Regardez d’abord autour de vous
À remarquer
- Figure du Bouddha couché
- Représentations en nacre sur les plantes des pieds
- Inscriptions sur pierre
- Schémas des lignes de massage
L’histoire du lieu
Le guérisseur qui apportait au Wat Pho une recette destinée à une inscription sur pierre devait jurer qu’il avait lui-même soigné avec cette préparation et obtenu un bon résultat. La recette était ensuite vérifiée par le médecin en chef de la cour, Phraya Bamrue Ratchaphaet. Le premier répondait du remède qu’il donnait aux malades ; le second exerçait comme médecin à la cour et répondait de la sélection. Ce n’est qu’après leur contrôle qu’un graveur transposait le texte sur la pierre, où une erreur ne pouvait plus être discrètement corrigée comme dans un manuscrit.

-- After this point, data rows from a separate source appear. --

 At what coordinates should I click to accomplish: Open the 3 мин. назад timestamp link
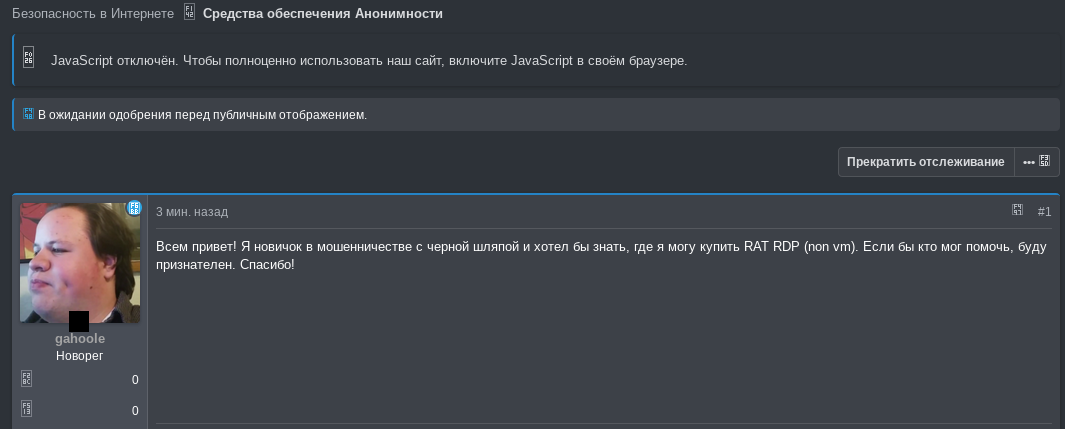point(192,212)
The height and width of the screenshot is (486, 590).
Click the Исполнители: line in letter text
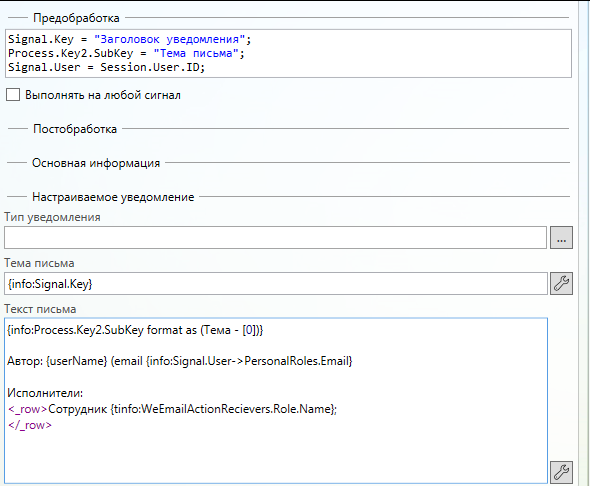45,393
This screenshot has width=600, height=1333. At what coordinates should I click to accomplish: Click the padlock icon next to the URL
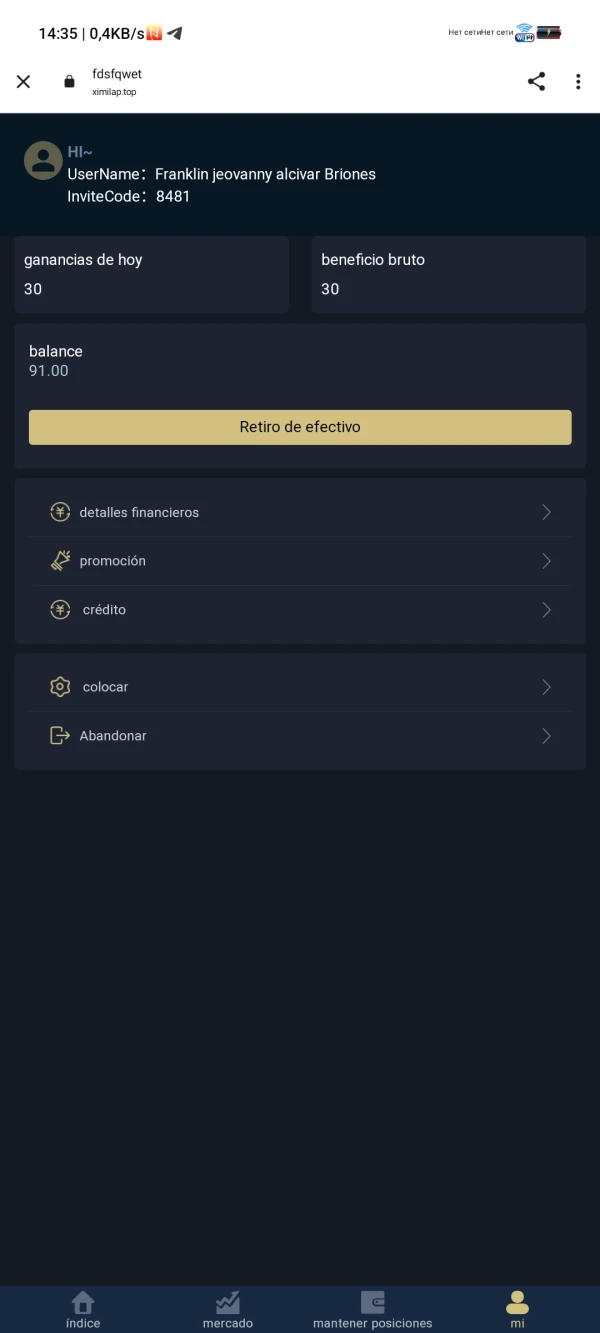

C’est ainsi que le roi Nangklao (Rama III) rassembla les connaissances médicales lors de la grande reconstruction du Wat Pho. En mille huit cent trente, il ordonna d’y réunir les ouvrages de guérisseurs, de poètes, d’historiens et de connaisseurs des textes bouddhiques. Le Siam changeait rapidement : les missionnaires chrétiens apportaient des presses à imprimer, la médecine occidentale, la mécanique et l’astronomie. Rama III ne s’opposait pas à l’entrée de nouveaux savoirs dans le pays, mais il craignait que les anciens ne disparaissent avec ceux qui les détenaient. De nombreux écrits existaient sous forme de manuscrits, difficiles d’accès pour un citadin ordinaire.
Pour cette collection ouverte, le roi choisit un temple proche du palais. Des personnes de différentes conditions s’y rendaient déjà, et les murs des galeries et des pavillons offraient assez de place pour les textes et les dessins. Le nom courant de Wat Pho est resté de l’ancien Wat Photaram, le monastère de l’arbre de bodhi, cette espèce de figuier sous laquelle, selon la tradition bouddhique, Siddhartha Gautama atteignit l’illumination. Rama Ier reconstruisit l’ancien monastère en temple royal de la nouvelle capitale ; son petit-fils transforma les murs du temple en bibliothèque accessible à tous.
Environ cinquante savants de la cour et moines instruits, dirigés par l’abbé, le prince Paramanuchit Chinorot, composaient et éditaient les textes. Les graveurs plaçaient les plaques sur les murs, les colonnes, les fenêtres et les poutres de vingt-cinq édifices. On y trouvait côte à côte des enseignements bouddhiques, des poèmes, de l’histoire, des informations sur les provinces et les peuples, des recettes médicinales et des schémas des lignes de massage du corps humain. Parmi la collection conservée, six cent huit inscriptions sont consacrées à la médecine, au massage et aux exercices.
Lors de cette même reconstruction, Rama III commanda une immense figure du Bouddha couché. Sa posture représente les derniers instants du Bouddha avant son entrée dans le parinirvana, et les représentations en nacre sur les plantes de ses pieds énumèrent cent huit signes auspicieux. La statue fut placée dans une salle distincte, tandis que les savoirs furent répartis dans l’ensemble du temple — là où l’on pouvait les lire entre la prière, l’étude et les activités quotidiennes du monastère.
En mille neuf cent cinquante-cinq, une école de médecine traditionnelle et de massage ouvrit à l’intérieur du Wat Pho. Ses salles de cours occupent encore les pavillons du temple. Sur les murs qui les entourent demeurent les formules qu’un guérisseur pouvait autrefois transmettre à un graveur seulement après avoir prêté serment.
Sur place
Horaires officiels de visite : tous les jours 08:00–19:30, billet 300 bahts ; gratuit pour les enfants de moins de 120 cm.
Vérifié : 28 juin 2026. Vérifiez la source officielle avant votre visite.Respectez le code vestimentaire du temple ; près du Bouddha couché, ne bloquez pas le passage et ne prenez pas les statues chinoises pour des yakshas locaux.